* [TRY IT]: Transcribe the records verbatim, images excluded.

BEGIN PROVIDED RECORDS

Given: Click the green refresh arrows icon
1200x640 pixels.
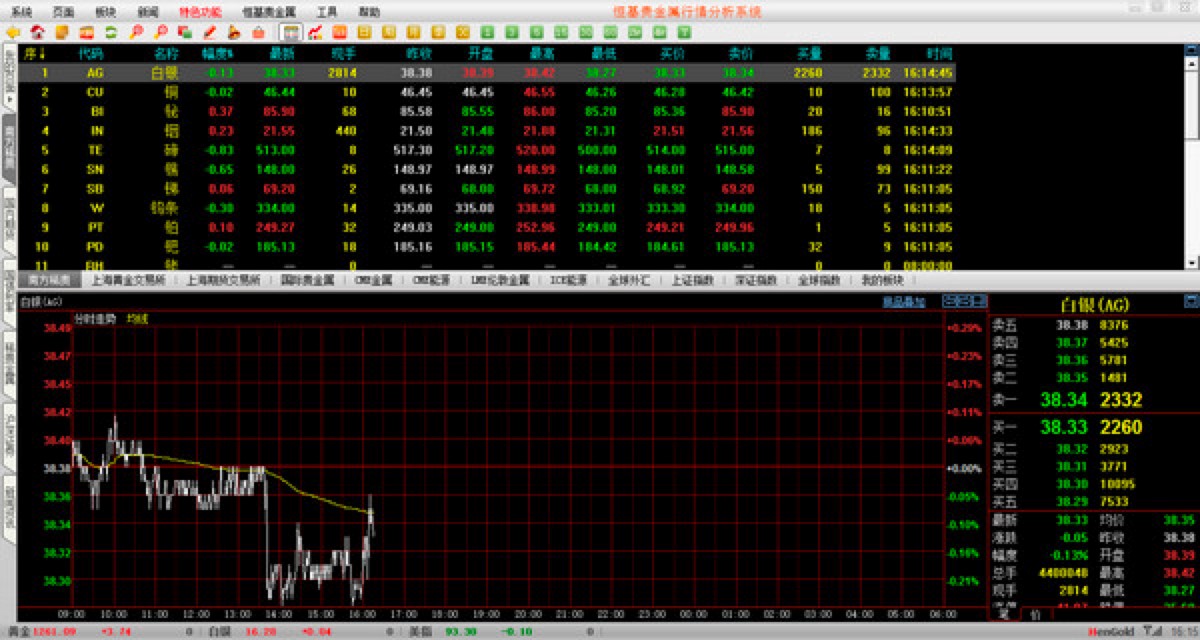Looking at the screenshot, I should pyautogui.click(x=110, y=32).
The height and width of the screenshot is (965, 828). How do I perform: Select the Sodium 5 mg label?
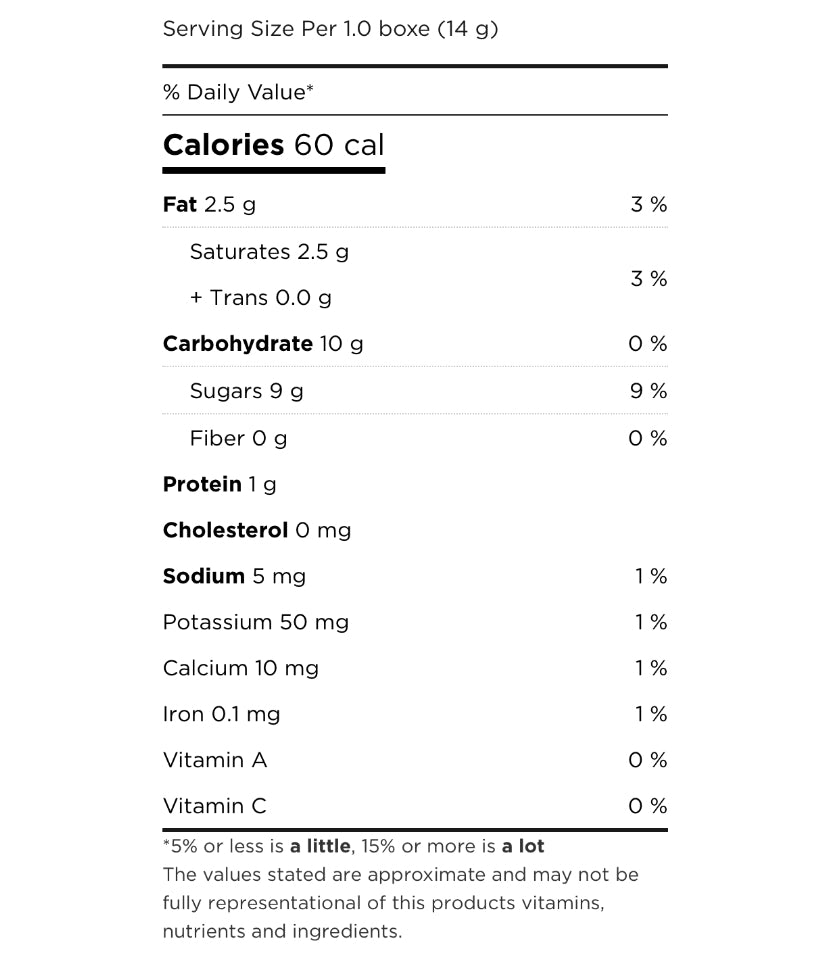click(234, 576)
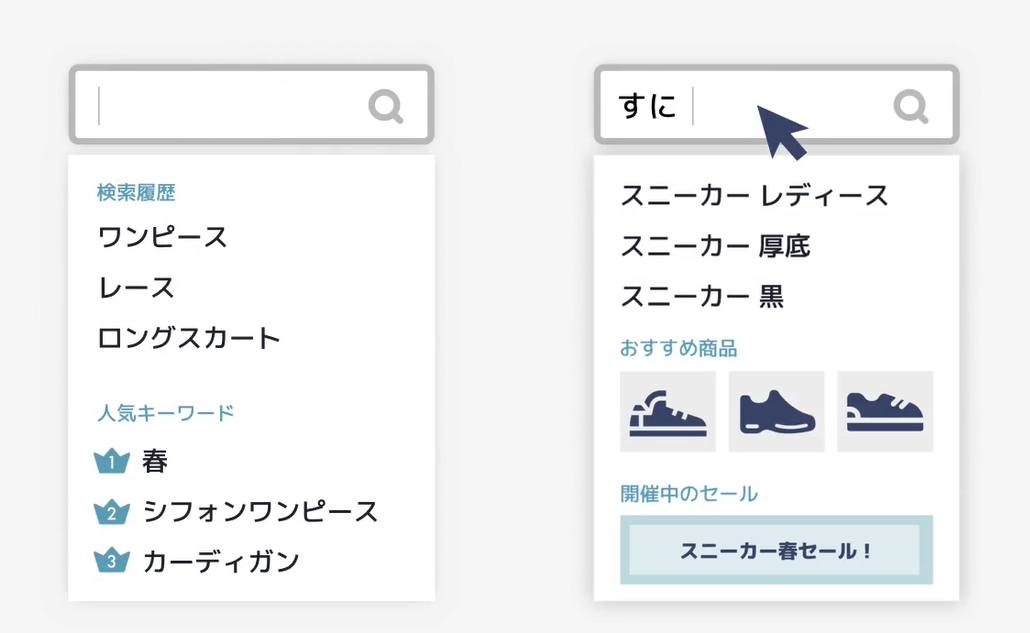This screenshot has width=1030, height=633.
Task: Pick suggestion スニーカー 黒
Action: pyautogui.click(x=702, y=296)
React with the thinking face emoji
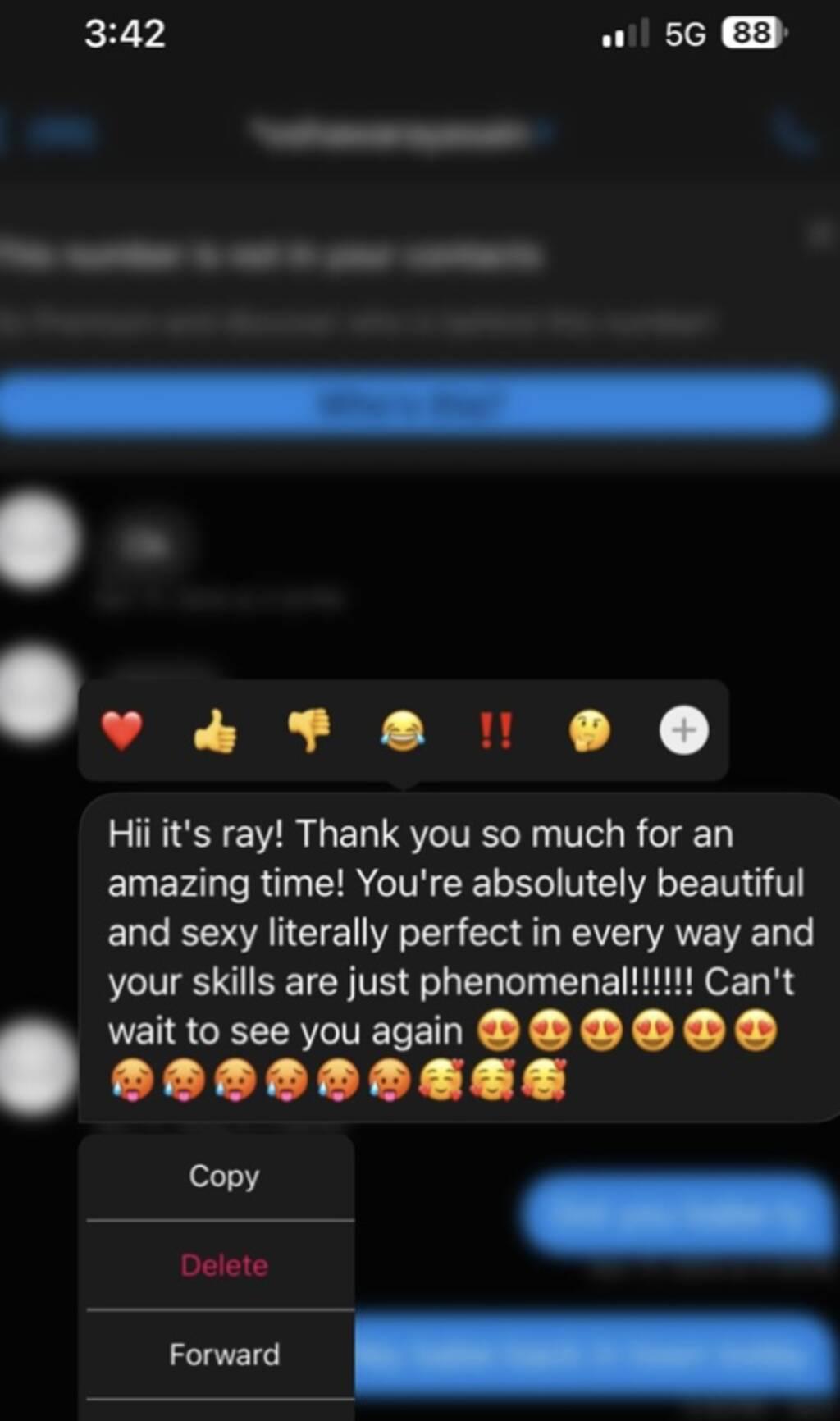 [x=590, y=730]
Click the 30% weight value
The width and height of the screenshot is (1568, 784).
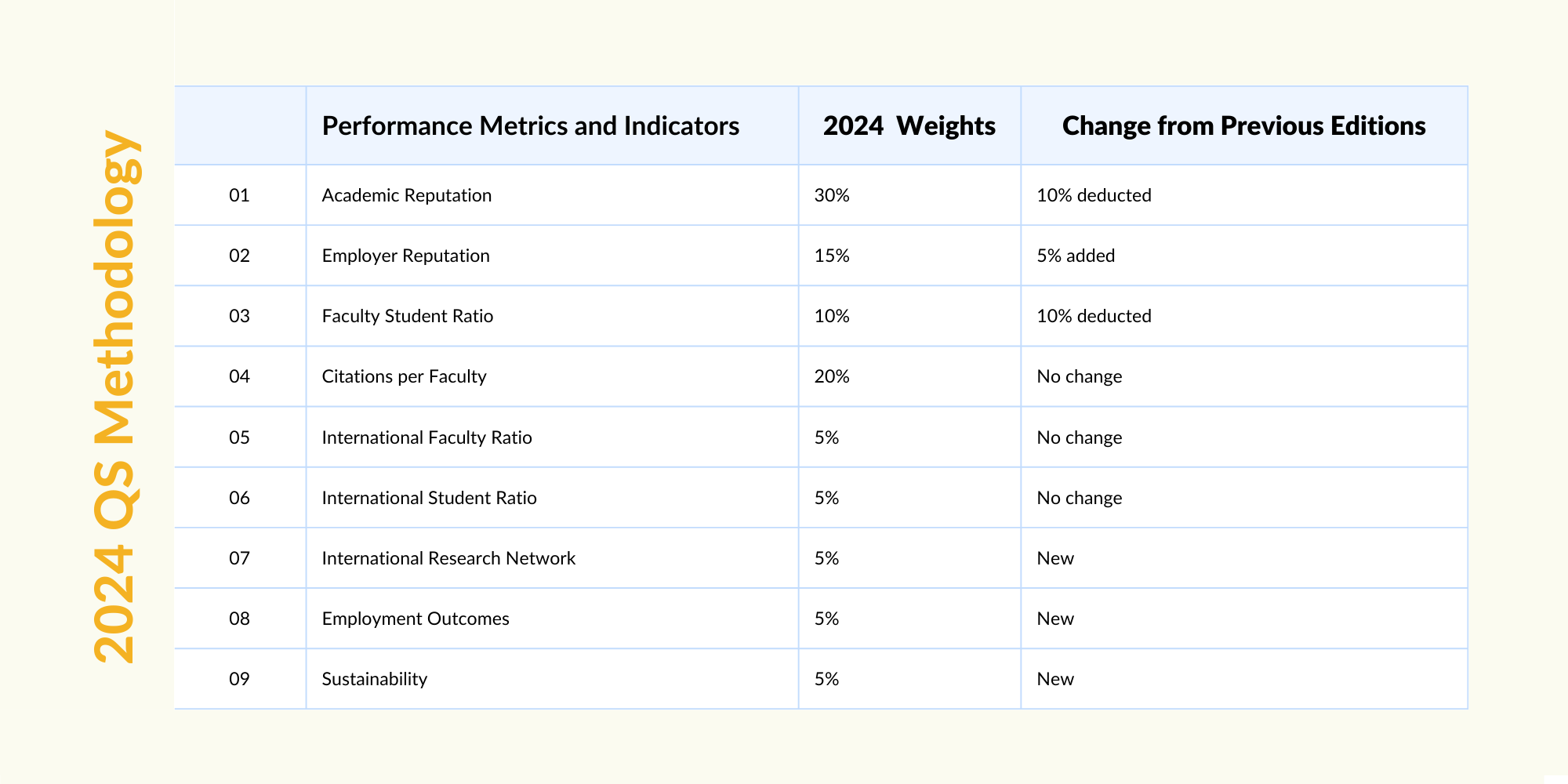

END PROVIDED RECORDS

* [WRITTEN RESPONSE]:
Given: Click the green refresh arrows icon
1200x640 pixels.
Looking at the screenshot, I should pyautogui.click(x=110, y=32).
The height and width of the screenshot is (965, 828). How do I perform: Select the Sodium 5 mg label?
click(234, 576)
This screenshot has width=1030, height=633.
Task: Pick suggestion スニーカー 黒
Action: pyautogui.click(x=702, y=296)
React with the thinking face emoji
 [x=590, y=730]
Click the 30% weight value
The width and height of the screenshot is (1568, 784).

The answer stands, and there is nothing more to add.